News & Current Affairs

Teachers And Girls Call Out Andrew Tate's Influence As Assault Threat Looms

By Azeezat Okunlola | Oct 27, 2022

Daily sexual harassment of female instructors and students as young as ten has pushed some Sydney educators to consider quitting their jobs in protest.

Girls and female educators in Sydney, Australia's private schools, are speaking out about horrific instances of sexual harassment, even as school administrators warn parents about the dangers of their sons watching videos by internet personality Andrew Tate.

Multiple reports of teachers being called filthy names or told sexually explicit jokes by students as young as 10 have been received.

Schools have issued warnings after the Daily Telegraph exposed a Knox Grammar student-run chat group filled with homophobic, anti-Semitic, and sexist content.

Tate, a divisive international influencer and ex-professional kickboxer, has been criticised for his views on women, notably his assertion that victims of sexual assault "carry some culpability."

In videos posted rampantly on TikTok, which thousands of Australian children have access to, Tate espouses that women "belong in the home", "can't drive", and are a "man's property".

In August, he was kicked off both Facebook and Instagram, where he had amassed a following of five million persons.

Scots College's head of students, James Bowles, alerted parents about Tate's viral films that had tallied up billions of views on TikTok in a newsletter to parents last month.

He emphasised that pupils were at risk of being misled by Tate's outbursts supporting violence against women, the illegitimacy of depression and "a host of other inappropriate and uninformed beliefs".

Trinity Grammar's assistant principal Bradley Barr also warned Tate, saying that the latter's "reach probably extends into many of your homes and to the social media feeds of many of your sons."

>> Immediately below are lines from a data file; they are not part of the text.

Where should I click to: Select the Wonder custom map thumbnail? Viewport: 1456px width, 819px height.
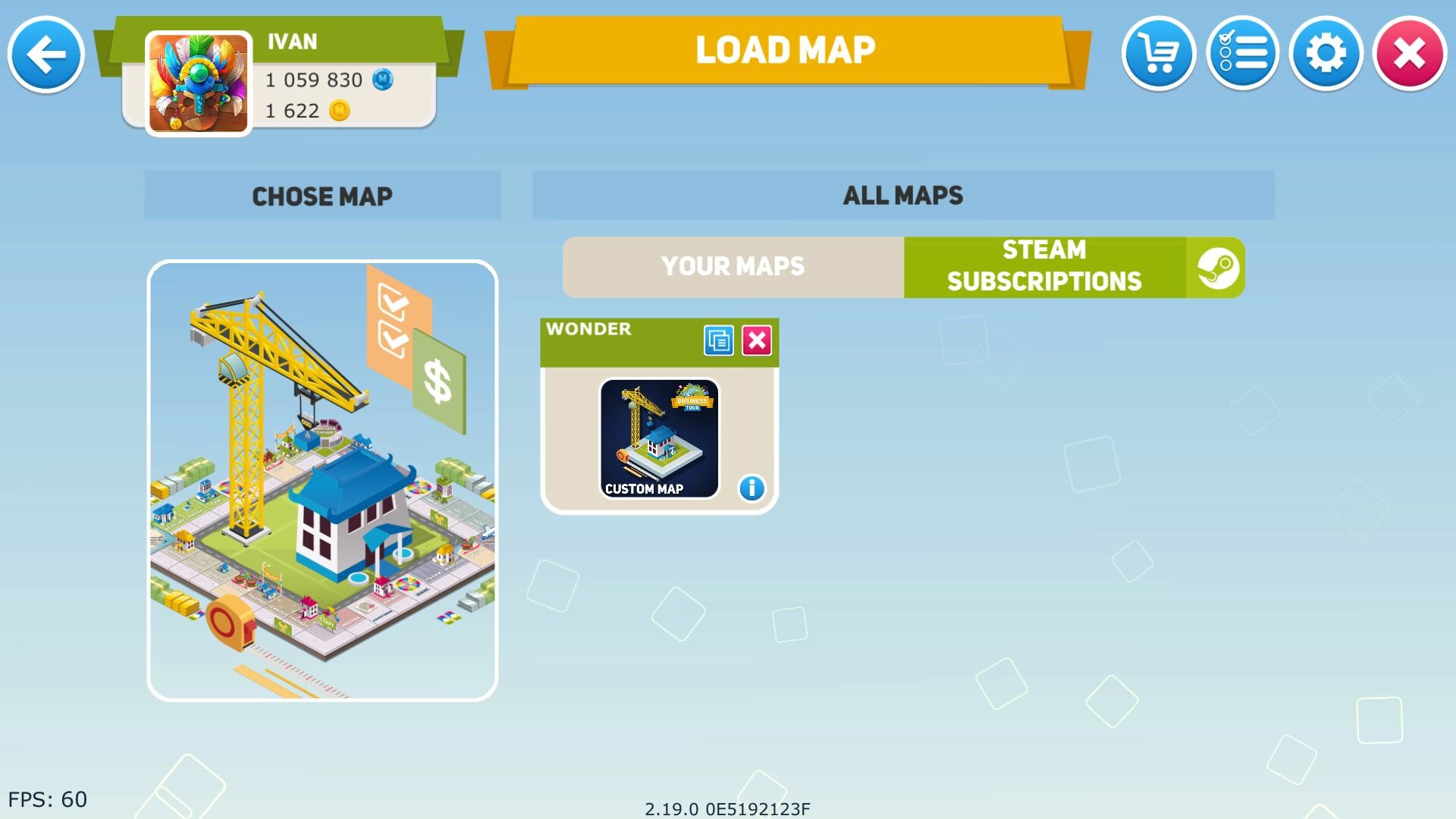point(659,437)
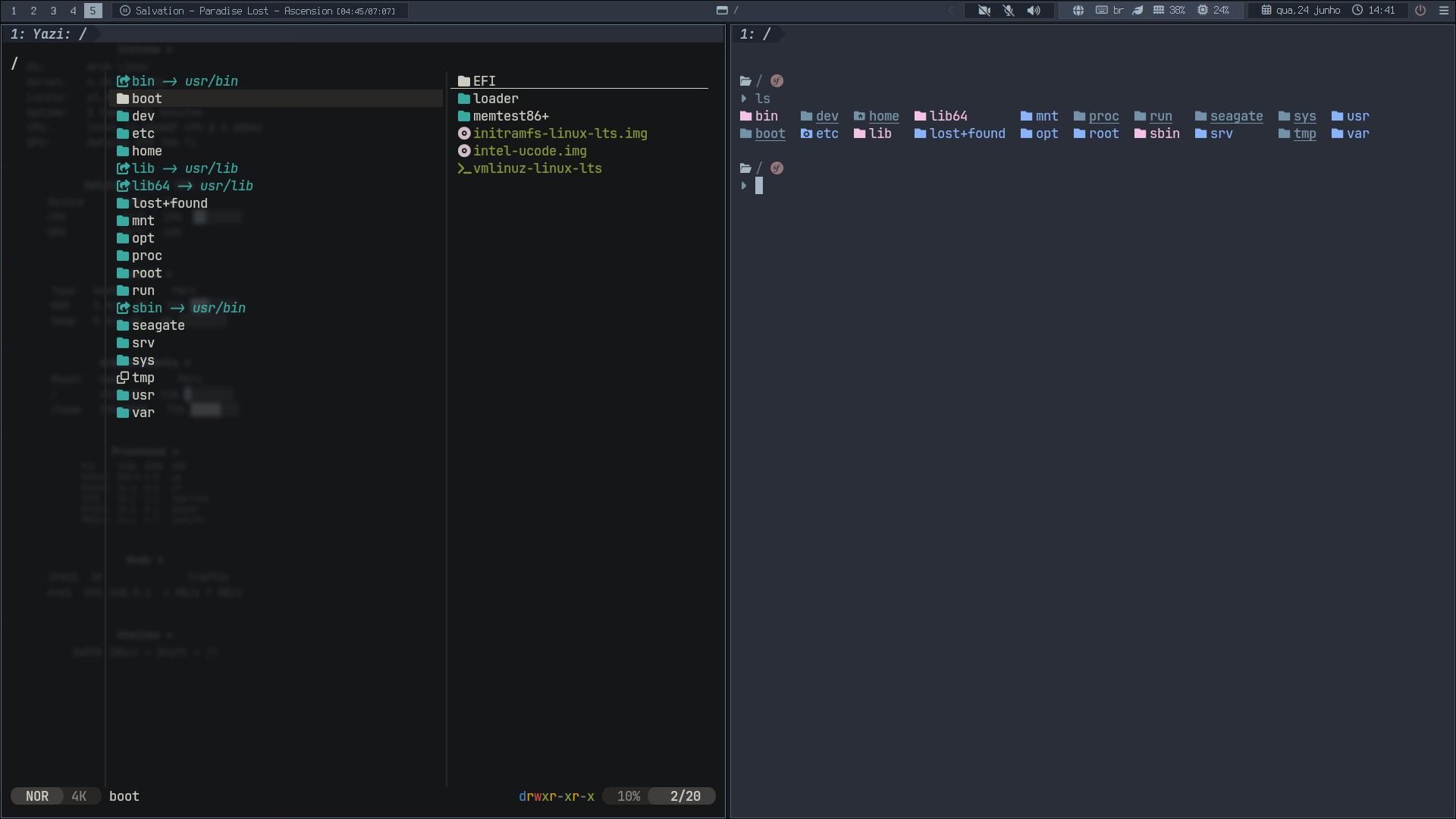
Task: Open the calendar date qua, 24 junho
Action: [1301, 11]
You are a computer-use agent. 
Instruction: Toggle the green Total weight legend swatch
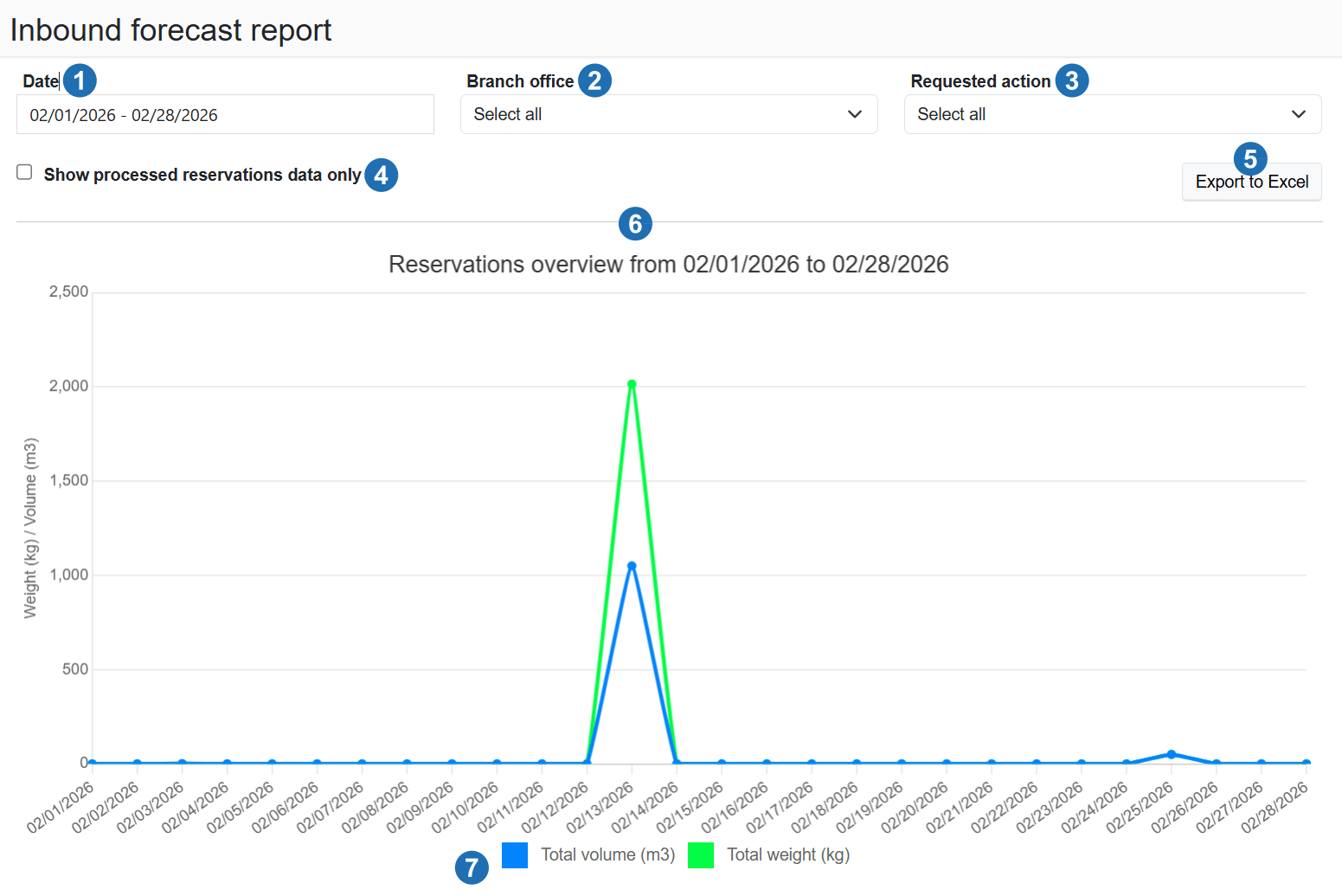pyautogui.click(x=701, y=855)
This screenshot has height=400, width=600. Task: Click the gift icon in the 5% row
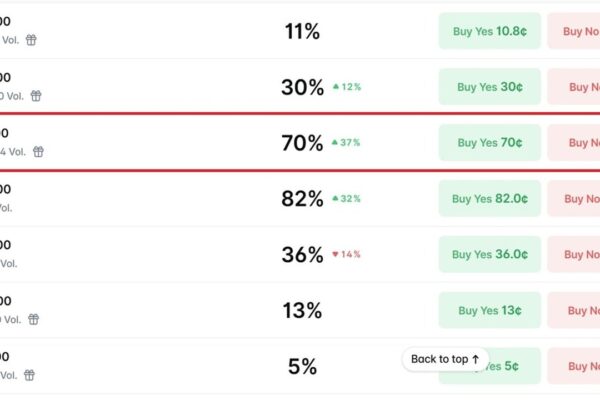click(29, 375)
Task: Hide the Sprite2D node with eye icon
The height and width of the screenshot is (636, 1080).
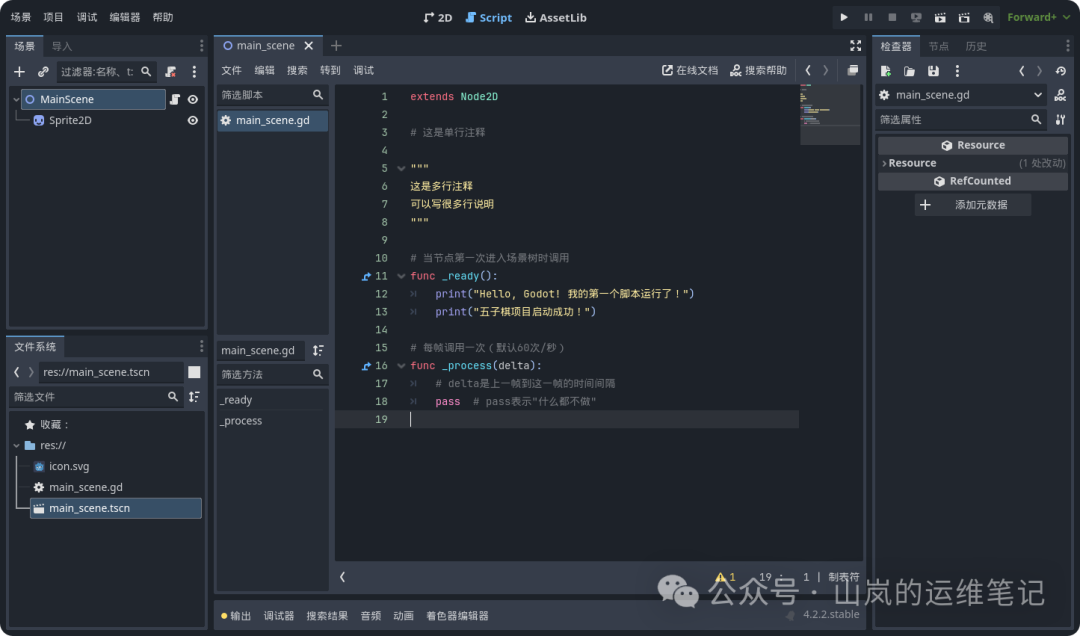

After ten years of speaking with students and educators in public and private schools across New South Wales as director of the Collective Shout movement, Melinda Tankard Reist has observed a disturbing trend: the stories are getting worse, and the children involved are younger.

Along with female kids as young as 10, Ms Tankard Reist claimed female teachers were experiencing alarming sexual harassment from young boys, with some being moved to tears.

The public speaker, author, and media commentator claimed that female students were in "deep distress" because of Tate's impact on campus.

"For the last six months around the country, without exception, people would ask me: 'Will the boys be spoken to about the influence of Andrew Tate?" she stated.

Document Women has previously discussed how social media figures like Andrew Tate  espouse incel (involuntary celibate) rhetoric and how this could affect the safety of women and girls on and off line. Mr Tate's views are viral among young boys. The late Kevin Samuels and Jordan Peterson, custodians of the patriarchy, have traction offline as well as online, packaging their sexist views to the mainstream as a man-forward ideology.